━━━ Task inputs

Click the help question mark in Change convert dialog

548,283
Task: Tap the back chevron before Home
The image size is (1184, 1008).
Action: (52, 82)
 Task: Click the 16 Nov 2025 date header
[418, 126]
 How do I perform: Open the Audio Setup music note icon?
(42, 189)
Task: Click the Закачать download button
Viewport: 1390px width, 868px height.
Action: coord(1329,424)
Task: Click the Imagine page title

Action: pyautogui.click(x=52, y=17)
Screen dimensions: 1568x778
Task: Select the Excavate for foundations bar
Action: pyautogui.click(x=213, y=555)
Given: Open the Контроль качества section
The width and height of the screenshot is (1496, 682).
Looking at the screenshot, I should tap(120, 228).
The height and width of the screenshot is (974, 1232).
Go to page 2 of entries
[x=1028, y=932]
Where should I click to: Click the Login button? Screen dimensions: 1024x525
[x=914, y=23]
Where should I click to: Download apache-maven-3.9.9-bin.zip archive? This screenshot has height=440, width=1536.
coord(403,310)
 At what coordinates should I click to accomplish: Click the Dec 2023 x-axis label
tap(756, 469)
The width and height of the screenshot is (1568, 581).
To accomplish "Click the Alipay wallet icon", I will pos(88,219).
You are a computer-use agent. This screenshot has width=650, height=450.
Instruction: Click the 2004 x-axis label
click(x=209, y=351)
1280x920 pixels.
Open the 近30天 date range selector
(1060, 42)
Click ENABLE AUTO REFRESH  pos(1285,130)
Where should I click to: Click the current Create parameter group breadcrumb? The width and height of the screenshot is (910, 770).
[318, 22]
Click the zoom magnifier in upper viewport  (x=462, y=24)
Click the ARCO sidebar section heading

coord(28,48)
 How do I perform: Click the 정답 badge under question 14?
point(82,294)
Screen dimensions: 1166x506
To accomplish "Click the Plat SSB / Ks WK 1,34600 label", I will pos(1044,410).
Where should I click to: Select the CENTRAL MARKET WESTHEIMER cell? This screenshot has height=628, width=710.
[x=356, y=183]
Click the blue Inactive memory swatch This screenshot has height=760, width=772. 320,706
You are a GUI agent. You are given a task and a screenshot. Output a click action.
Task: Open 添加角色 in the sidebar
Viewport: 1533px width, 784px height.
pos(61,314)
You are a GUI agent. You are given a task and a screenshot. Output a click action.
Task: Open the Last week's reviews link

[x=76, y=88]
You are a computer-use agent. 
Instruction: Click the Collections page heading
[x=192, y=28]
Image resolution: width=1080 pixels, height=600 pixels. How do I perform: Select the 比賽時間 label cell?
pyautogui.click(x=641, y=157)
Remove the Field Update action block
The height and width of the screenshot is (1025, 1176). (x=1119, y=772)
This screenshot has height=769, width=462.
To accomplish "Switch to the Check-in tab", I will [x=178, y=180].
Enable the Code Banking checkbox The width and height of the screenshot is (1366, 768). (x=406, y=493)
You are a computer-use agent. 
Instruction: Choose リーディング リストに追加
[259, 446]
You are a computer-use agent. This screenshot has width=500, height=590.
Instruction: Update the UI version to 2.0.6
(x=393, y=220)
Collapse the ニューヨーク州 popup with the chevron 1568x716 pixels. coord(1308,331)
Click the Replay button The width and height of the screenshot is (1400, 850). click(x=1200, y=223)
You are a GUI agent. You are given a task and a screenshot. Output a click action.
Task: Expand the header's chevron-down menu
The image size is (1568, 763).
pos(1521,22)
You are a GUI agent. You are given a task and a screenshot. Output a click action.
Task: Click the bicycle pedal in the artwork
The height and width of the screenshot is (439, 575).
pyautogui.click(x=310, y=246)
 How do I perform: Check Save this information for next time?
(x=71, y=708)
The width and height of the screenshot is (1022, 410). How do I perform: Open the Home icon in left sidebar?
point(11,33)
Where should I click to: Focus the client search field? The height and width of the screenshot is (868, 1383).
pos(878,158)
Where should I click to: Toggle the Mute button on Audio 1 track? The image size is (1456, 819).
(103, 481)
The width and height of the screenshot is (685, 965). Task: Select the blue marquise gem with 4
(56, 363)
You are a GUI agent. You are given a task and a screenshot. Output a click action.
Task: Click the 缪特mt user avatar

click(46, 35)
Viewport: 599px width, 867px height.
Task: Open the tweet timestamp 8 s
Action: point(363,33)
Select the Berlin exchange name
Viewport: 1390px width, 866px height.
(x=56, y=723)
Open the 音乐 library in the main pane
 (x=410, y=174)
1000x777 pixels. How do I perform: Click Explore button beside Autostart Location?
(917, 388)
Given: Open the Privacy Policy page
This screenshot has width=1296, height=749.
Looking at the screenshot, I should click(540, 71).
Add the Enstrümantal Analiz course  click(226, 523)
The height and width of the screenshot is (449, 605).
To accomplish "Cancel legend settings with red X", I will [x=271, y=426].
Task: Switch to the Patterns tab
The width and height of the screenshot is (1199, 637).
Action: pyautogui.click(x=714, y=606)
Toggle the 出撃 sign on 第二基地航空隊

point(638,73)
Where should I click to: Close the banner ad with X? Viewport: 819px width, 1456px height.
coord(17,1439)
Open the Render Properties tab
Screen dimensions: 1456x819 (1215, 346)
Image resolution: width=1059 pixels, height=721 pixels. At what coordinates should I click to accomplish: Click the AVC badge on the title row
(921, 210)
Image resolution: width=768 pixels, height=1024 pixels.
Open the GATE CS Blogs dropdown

━━━━━━

Assignment
Looking at each line of the material above, tally those that hold the string "Switch" and give only the total.

Exercise result
2